I found the evangelical church quite confusing and fear based. There was a certain allowance of questioning and intellectual pursuit, but it was within strict boundaries. The unspoken implication (or spoken if you went too far) was one of danger. The message was " feel free to investigate, as long as you come to the conclusions we have already reached".
"you're free to speak your mind my friend, as long as you agree with me. Don't criticize the father land, or those who shape your destiny" steppenwolf, The Ostrich.
Yeah, and if the only investigation you do is within the "safe space" of that in-group's apologetic industrial complex, it can sustain a false sense of being devoted to reason and objectivity.
This follows naturally from the fact that Christians think they have access to infallible truth via the Bible and the fact that denying this truth results in eternal punishment. That means there is one known answer and any other opinions on that answer will land you in hell, so of course they aren’t going to want to hear or take those other options seriously.
Alissa Childers idea of deconstruction it is ok to question your beliefs but only if they contradict a literal reading of the Bible. In other words your beliefs are not allowed to change fundamentally and you cannot question your basic assumptions such as "Is the Bible inerrant or Infallible like I've been told". You cannot ask basic foundational questions like "Do these beliefs hold any water at all?"
The funny little detail about this is - even if you believe that the Bible is infallible and inerrant, you can come to vastly different conclusions about what the Christian faith entails than evangelicals. Especially when trying to apply the sermon on the mount. A piece of the gospel largely ignored by evangelicals.
@@MrSeedi76 Indeed. I have actually seen cases where conservatives have turned "Love your neighbor" into "Don't argue with your fellow conservative Christians." It's all subjective in the end.
As an Evangelical, I convinced myself that it was okay for me to come out as trans (which I thought of as "self-castration"), based on an ultra-literal reading of Biblical teachings about "eunuchs". No one else wanted to talk about that interpretative option in Bible study, needless to say!
When I went to seminary to become a church planting missionary, I had to study ecclesiology - theology about the church and what it should be. The process of deciding what matters, what God’s plan is, and how to plant healthy churches in different nations with very different cultures, naturally led me through “deconstruction” and critique of the American Evangelical churches that formed my early views. The missionary work of the church requires deconstruction, before critical contextualization.
I just discovered your channel and I'm loving it. I'm a religious Jew and I think (from what I've seen so far) that I have a similar orientation in my faith as you do in yours. Go from strength to strength in your work. (Footnote: just a tiny bit of Hebrew help: "shamayim" שמים is pronounced with the stress on the penultimate syllable, shaMAYim.)
The only thing I’d add is that regardless of whether a healthy reconstruction follows or not, deconstruction is not always a process by which someone moves from milk to solid food. Sometimes, the best and most necessary periods deconstruction serve to breakdown whatever substance is present in the place of true spiritual milk to begin with.
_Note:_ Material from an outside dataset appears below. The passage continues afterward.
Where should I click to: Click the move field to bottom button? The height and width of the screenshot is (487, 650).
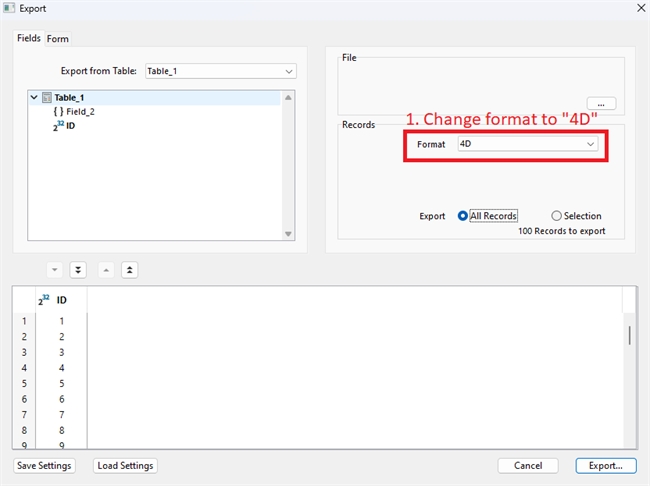tap(78, 270)
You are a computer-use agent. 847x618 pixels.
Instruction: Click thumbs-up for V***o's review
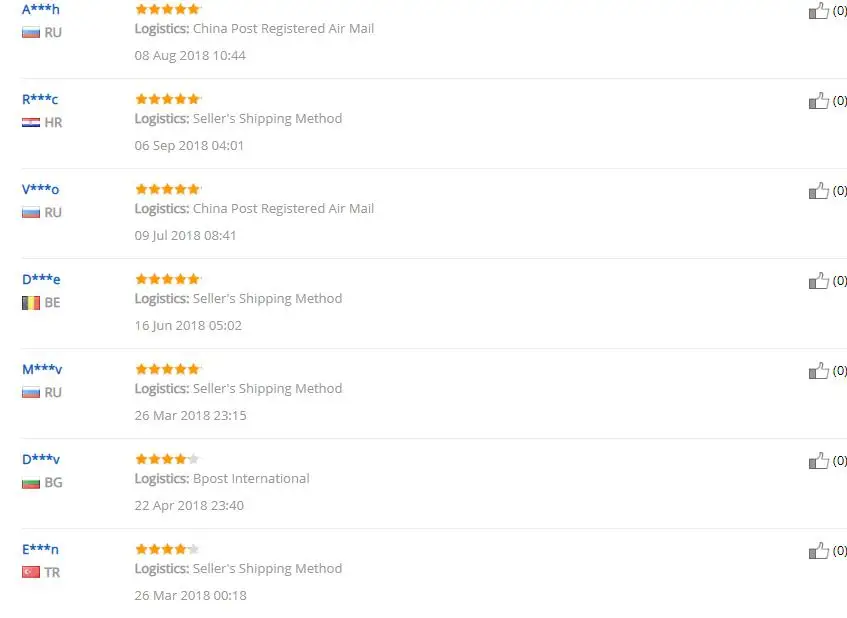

Great example. It seems silly to demonize deconstruction as a word, which is what Childers and Burnett are doing. If someone says, "I'm thinking through the component parts of my faith to see what holds up under scrutiny", are they going to say "that's dangerous, you need to stop!"? Well... Yeah, actually. Many apologists are nervously saying you can examine those building blocks, but only if you have already committed to sticking with your previous beliefs in certain areas. In other words, no honest examination is allowed in those areas. This dishonesty is extremely off-putting for someone who is seeking solid foundations for their faith.
You could also liken the anti-deconstruction movement to political scare tactics. Political parties need to motivate people to vote, and the best way to do that is by taking out of context quotations and making the other person look like a monster so you have to go out and vote. It helps keep the system alive.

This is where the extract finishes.